M. LeBlanc, qui dirige cette semaine une importante mission commerciale au Mexique, est convaincu que les conversations peuvent encore être fructueuses.
«De toute évidence, certains des points évoqués par M. Greer font partie des sujets abordés publiquement par l’administration américaine et d’autres que nous avons longuement discutés en privé avec eux», a déclaré M. LeBlanc lors d’une visioconférence depuis Monterrey.
Récemment, M. Trump s’en est pris à l’accord conclu par M. Carney avec la Chine concernant les véhicules électriques et l’agriculture. Le président critique depuis longtemps le système canadien de gestion de l’offre laitière et affirme que les États-Unis n’ont besoin de rien provenant du Canada.
Parallèlement, l’administration Trump s’est montrée élogieuse envers le Mexique, qui bénéficie de droits de douane inférieurs à ceux du Canada.
Cette situation rappelle les négociations initiales de l’ACEUM, visant à remplacer l’Accord de libre-échange nord-américain (ALENA), lors du premier mandat de M. Trump.
Le représentant américain au Commerce de l’époque, Robert Lighthizer, a raconté dans un livre que les États-Unis et le Mexique étaient initialement parvenus à un accord et que «le Canada était le bienvenu s’il le souhaitait». Il a toutefois souligné que Washington et Mexico étaient «prêts à poursuivre les négociations bilatérales si le Canada ne le faisait pas».
Finalement, un accord a été conclu et salué comme un succès par les trois pays.
Cette semaine, M. LeBlanc est accompagné au Mexique de centaines de délégués représentant des entreprises et des secteurs clés de partout au Canada.

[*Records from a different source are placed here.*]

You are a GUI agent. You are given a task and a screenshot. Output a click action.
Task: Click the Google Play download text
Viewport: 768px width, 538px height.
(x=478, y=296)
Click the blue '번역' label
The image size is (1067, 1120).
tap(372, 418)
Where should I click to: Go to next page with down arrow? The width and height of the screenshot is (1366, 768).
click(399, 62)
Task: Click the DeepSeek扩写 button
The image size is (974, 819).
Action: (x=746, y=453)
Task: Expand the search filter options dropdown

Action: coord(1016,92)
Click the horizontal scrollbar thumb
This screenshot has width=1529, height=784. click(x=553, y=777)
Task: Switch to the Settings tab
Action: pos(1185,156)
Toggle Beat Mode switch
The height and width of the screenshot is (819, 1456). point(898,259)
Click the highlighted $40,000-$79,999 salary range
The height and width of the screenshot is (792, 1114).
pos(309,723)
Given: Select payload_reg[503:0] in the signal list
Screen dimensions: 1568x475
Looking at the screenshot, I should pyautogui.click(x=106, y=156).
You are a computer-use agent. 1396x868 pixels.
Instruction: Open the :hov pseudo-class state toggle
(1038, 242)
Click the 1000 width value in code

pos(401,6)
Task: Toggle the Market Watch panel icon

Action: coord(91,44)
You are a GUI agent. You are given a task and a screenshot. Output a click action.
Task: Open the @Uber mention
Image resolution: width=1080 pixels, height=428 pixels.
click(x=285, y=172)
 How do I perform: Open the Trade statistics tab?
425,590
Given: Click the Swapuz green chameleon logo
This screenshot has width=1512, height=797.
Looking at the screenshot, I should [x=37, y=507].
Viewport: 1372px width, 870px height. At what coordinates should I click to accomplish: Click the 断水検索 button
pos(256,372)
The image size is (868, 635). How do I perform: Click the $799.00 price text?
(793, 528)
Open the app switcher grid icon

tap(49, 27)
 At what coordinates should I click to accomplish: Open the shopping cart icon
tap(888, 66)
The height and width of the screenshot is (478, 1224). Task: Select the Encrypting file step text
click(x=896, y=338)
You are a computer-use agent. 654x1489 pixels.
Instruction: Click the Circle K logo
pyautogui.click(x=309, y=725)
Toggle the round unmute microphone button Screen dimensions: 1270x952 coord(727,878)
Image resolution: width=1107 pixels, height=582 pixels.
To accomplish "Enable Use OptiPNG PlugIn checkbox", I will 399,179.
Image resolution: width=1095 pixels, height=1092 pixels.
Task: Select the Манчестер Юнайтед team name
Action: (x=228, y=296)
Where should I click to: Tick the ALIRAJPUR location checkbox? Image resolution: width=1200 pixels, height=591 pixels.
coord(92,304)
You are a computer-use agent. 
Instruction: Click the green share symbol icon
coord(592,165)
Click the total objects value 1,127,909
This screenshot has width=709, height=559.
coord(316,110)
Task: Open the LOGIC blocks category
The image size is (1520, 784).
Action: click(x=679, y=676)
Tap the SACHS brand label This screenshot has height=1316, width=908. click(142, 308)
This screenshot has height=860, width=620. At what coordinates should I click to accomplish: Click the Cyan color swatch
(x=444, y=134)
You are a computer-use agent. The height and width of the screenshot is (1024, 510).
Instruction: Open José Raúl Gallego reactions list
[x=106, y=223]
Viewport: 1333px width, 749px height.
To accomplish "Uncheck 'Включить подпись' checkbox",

Il a rencontré la présidente mexicaine Claudia Sheinbaum, le secrétaire à l’Économie Marcelo Ebrard et d’autres membres du gouvernement.
Cette visite fait suite à celle de M. LeBlanc et de M. Carney en septembre, lors de laquelle ils ont lancé un partenariat stratégique global avec le Mexique dans le cadre des efforts d’Ottawa pour diversifier le commerce canadien.
Selon le ministre LeBlanc, le Canada et le Mexique ont des relations commerciales différentes avec les États-Unis, mais il existe de nombreux points communs.
Il affirme qu’Ottawa et ses homologues mexicains s’accordent pour dire qu’un accord nord-américain impliquant les trois pays est la meilleure voie à suivre.
«Nous demeurons pleinement engagés envers l’accord de libre-échange trilatéral et nous travaillons de concert tout au long de ce processus de révision», a déclaré M. LeBlanc mercredi.